Jan van Kessel was the last member of a dynasty of painters which originated in the 16th century, all of whose members shared the same name. He was born in 1654 in Antwerp where his father, Jan van Kessel "the Elder" (1626-1679), a relative of the Bruegel family, specialised in painting animals, landscapes and flowers, and it was in this environment that the young artist received his early training. He arrived when still young in Madrid at the end of the 1670s, perhaps just before he painted the family portrait in a garden setting of the Flemish noble who was to be his protector during his early years at court and perhaps also facilitated his move from his native country. This Family Portrait of 1679, a typical subject in the Low Countries but not favoured by Spanish taste of the period, is now in the Prado. Van Kessel was painter to Queen Maria Luisa of Orléans and also to the King's second wife, Mariana of Neuberg. Following the death of Charles II, the artist accompanied the King's widow during her stay in Toledo, later returning to court, where he died in 1708. During the last years of his life he portrayed the young Philip V, although apparently with little success.

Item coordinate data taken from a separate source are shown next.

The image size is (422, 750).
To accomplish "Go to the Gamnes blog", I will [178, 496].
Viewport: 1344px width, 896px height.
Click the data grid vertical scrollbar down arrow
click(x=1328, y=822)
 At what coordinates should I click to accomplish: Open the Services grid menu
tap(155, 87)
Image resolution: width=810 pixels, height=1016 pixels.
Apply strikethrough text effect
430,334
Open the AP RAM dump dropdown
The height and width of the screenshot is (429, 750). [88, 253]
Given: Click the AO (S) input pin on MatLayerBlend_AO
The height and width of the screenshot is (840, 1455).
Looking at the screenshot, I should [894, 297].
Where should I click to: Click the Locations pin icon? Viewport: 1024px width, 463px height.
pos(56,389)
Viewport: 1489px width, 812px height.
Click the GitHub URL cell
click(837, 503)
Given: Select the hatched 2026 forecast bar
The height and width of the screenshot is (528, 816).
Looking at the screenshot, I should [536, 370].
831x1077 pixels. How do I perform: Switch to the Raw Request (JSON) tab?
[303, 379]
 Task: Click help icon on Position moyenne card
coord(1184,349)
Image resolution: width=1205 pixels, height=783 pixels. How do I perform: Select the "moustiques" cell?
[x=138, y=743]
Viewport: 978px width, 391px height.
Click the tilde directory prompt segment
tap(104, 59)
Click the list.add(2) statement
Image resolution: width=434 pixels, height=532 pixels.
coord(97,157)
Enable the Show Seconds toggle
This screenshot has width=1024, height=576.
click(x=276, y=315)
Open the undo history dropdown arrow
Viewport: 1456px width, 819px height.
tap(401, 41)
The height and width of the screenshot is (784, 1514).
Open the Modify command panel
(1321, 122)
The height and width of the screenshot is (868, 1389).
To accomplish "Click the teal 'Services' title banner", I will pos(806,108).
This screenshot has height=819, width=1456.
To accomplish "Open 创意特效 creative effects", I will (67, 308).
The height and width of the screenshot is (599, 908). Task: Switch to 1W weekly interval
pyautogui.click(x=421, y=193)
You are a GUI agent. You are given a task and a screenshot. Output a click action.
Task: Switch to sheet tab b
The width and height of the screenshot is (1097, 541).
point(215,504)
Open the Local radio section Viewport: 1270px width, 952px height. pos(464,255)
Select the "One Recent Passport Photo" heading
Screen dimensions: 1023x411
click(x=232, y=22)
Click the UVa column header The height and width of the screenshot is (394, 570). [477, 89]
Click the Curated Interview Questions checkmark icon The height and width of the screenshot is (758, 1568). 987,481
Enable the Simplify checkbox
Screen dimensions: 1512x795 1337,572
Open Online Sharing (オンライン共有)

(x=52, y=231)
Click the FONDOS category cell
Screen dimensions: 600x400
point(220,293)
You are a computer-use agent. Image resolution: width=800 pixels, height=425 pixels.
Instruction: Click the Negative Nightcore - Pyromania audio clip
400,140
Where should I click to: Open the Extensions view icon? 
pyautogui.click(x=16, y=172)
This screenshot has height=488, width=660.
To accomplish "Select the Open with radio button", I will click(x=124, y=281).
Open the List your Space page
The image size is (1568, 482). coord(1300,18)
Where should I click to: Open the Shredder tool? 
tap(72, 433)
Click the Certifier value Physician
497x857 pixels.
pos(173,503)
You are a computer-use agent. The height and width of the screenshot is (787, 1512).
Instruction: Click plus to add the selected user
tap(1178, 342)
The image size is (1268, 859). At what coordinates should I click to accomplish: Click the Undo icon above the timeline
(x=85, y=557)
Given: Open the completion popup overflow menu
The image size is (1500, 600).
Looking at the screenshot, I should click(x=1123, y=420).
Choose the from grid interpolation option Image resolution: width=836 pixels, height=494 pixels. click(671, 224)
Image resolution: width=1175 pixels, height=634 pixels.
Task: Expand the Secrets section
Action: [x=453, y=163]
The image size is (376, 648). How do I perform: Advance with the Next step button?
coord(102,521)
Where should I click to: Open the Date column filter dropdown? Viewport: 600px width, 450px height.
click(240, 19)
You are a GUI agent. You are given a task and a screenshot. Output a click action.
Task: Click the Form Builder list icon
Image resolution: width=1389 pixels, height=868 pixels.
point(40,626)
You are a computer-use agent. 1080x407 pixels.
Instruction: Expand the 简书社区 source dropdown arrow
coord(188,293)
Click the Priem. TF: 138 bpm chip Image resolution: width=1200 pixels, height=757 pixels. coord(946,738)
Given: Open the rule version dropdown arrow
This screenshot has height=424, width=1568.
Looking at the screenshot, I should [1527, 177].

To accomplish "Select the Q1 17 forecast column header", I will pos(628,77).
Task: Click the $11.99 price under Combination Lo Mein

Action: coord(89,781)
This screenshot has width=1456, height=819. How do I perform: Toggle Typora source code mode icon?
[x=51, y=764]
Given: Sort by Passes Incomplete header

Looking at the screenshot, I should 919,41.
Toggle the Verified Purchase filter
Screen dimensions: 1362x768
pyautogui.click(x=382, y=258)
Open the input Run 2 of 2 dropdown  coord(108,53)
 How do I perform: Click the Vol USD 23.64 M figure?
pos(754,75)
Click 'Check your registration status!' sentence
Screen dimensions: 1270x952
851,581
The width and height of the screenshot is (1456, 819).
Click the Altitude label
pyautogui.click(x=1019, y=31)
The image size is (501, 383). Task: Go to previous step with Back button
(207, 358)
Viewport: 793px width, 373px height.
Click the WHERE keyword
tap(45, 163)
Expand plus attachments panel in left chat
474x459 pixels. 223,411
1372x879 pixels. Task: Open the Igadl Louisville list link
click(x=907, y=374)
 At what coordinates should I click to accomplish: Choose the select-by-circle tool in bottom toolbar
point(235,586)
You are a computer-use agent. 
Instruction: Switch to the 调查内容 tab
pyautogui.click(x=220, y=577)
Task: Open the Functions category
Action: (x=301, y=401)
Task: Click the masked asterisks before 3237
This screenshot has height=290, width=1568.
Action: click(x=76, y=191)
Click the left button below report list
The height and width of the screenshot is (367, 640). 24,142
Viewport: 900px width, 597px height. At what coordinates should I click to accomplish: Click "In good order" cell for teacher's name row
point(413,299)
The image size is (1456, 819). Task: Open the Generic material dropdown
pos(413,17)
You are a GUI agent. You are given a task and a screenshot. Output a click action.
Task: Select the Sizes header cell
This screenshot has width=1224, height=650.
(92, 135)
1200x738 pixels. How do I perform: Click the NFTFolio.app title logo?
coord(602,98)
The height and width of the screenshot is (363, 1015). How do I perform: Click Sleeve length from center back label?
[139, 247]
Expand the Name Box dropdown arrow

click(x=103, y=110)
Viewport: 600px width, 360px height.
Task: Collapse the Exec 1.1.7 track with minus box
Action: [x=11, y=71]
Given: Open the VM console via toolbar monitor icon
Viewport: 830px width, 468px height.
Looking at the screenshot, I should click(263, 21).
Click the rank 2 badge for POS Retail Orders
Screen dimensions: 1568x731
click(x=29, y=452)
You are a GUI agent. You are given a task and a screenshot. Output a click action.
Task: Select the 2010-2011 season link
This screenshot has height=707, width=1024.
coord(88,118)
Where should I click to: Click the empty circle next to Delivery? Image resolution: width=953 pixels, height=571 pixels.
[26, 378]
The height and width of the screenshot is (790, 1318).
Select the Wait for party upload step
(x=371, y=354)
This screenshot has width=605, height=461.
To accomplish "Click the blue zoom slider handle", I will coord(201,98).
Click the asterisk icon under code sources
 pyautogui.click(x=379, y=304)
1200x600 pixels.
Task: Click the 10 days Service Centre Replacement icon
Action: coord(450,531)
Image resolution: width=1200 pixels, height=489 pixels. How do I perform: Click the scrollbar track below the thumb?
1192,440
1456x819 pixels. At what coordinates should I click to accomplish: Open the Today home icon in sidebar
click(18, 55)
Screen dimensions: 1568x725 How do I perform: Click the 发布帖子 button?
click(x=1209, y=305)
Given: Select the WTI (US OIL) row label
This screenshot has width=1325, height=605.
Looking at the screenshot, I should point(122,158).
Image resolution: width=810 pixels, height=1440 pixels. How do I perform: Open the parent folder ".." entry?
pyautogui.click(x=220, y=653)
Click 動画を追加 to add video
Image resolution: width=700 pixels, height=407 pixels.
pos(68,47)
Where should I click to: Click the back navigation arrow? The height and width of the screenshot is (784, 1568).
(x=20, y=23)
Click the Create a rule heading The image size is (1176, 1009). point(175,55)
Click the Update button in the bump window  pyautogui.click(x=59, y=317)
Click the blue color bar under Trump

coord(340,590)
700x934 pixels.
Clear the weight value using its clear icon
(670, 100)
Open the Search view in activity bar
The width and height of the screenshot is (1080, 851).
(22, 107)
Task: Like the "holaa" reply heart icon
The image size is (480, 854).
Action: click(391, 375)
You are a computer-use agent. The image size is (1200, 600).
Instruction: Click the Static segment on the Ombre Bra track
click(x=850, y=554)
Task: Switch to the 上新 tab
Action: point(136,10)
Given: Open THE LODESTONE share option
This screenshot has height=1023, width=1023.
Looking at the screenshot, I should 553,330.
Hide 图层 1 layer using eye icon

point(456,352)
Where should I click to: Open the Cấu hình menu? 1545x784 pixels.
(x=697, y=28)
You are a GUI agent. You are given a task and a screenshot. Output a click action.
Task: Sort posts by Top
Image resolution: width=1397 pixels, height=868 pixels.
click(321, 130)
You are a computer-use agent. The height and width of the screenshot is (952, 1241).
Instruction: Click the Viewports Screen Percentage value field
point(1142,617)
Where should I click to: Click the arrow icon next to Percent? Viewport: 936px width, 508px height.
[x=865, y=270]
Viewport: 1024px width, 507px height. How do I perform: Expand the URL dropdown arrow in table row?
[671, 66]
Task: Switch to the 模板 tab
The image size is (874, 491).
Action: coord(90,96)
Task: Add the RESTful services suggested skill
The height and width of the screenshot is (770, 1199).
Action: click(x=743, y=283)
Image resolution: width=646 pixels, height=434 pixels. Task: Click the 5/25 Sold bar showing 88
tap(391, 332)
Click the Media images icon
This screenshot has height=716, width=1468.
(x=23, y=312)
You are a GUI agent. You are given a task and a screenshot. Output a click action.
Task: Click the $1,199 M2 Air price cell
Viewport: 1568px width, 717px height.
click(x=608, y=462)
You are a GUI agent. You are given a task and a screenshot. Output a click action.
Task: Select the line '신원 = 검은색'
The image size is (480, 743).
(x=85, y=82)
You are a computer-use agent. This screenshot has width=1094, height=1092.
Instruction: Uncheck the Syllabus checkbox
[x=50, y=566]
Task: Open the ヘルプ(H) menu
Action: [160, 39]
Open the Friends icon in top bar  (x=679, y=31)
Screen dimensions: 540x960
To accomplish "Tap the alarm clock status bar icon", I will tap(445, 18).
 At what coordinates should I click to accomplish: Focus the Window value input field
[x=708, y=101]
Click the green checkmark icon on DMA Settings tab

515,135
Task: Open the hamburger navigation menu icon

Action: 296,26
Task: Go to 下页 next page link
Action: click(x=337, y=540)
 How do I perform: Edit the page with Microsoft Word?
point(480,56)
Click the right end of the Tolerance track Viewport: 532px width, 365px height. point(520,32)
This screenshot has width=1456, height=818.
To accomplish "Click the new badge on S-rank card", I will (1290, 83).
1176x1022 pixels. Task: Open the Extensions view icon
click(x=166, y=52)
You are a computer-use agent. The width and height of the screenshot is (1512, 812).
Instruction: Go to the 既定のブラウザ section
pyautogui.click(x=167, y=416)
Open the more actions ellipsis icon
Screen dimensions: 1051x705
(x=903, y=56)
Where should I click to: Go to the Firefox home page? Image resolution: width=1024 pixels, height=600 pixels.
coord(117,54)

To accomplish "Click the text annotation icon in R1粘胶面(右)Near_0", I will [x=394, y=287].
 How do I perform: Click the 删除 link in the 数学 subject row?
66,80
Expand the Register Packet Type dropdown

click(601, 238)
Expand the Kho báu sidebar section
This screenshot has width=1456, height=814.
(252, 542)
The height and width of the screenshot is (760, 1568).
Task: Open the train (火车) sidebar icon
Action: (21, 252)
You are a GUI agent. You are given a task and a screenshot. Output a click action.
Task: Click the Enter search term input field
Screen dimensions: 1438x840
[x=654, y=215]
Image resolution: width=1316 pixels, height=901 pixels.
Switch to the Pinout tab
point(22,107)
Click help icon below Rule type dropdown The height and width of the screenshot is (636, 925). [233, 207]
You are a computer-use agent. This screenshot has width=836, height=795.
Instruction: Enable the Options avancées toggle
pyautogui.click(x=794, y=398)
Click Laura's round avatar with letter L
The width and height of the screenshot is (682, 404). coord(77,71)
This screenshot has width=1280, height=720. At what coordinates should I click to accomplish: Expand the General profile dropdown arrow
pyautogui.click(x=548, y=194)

Very little work by Jan van Kessel III is known. In addition to his Family Portrait in the Prado, mentioned above, there is another painting on this subject in the Warsaw Museum, and an important portrait of dwarves with a dog in the Poznan Museum which reveals the artist's assimilation of the tradition of Velázquez which prevailed in Madrid court painting of the late 17th century. According to Spanish sources of the period, particularly Palomino, who knew and dealt with him, Van Kessel was a painter of great technical merit, and highly gifted in portraiture, the genre to which he mainly dedicated his activities, although Palomino also states that he took part in the decoration of the Galería del Cierzo in the Queen's apartments in the Alcázar in Madrid, painting two episodes from the fable of Cupid and Psyche.

Trained in the Low Countries, Van Kessel's style reveals a painstaking and detailed technique characteristic of Flemish painting, having little in common with the loose brushstroke and free handling of Madrid painting of his time, although he clearly derives the warm palette and importance of light in spatial definition from this school.